• _TASK INPUT_
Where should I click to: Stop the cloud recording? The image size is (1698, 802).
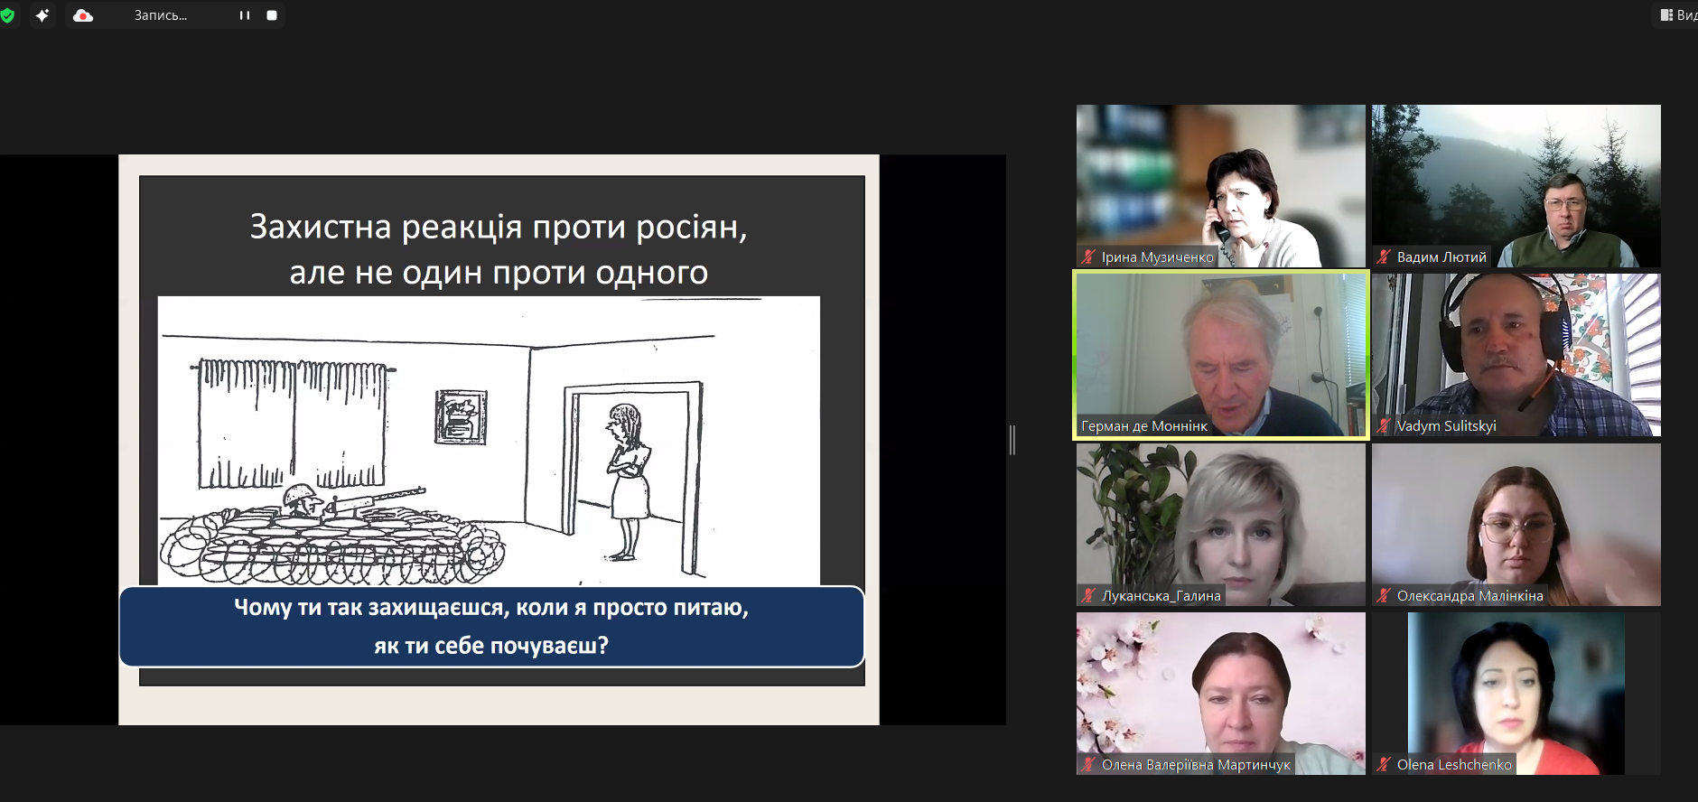coord(272,15)
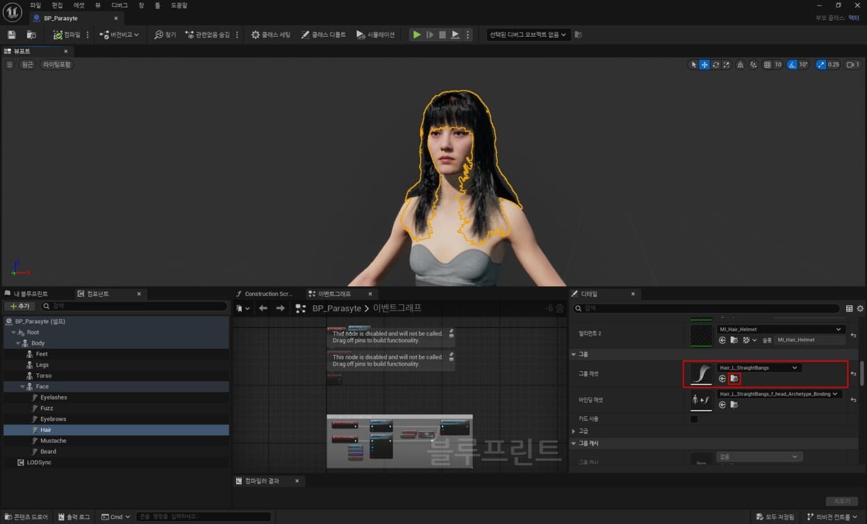
Task: Toggle the 카드 사용 checkbox
Action: tap(694, 419)
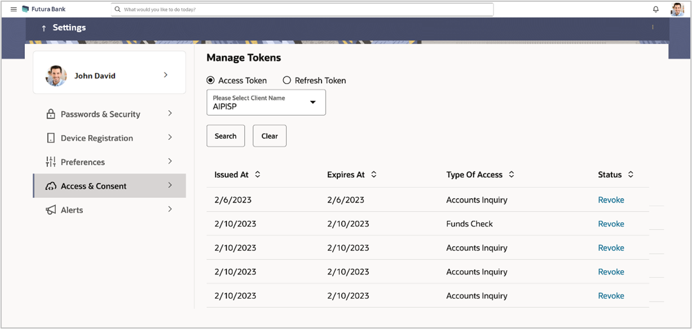Click the Search button

(x=226, y=136)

• _THE TASK_
Can you rewrite the material above with "cloud recording" swapped for "meeting recording", changing nothing else and leaving out the pictures?

• _ANSWER TO THE TASK_
Where should I click to: Stop the meeting recording? The image size is (1698, 802).
coord(272,15)
Task: Toggle the 카드 사용 checkbox
Action: tap(694, 419)
Click the Search button

(x=226, y=136)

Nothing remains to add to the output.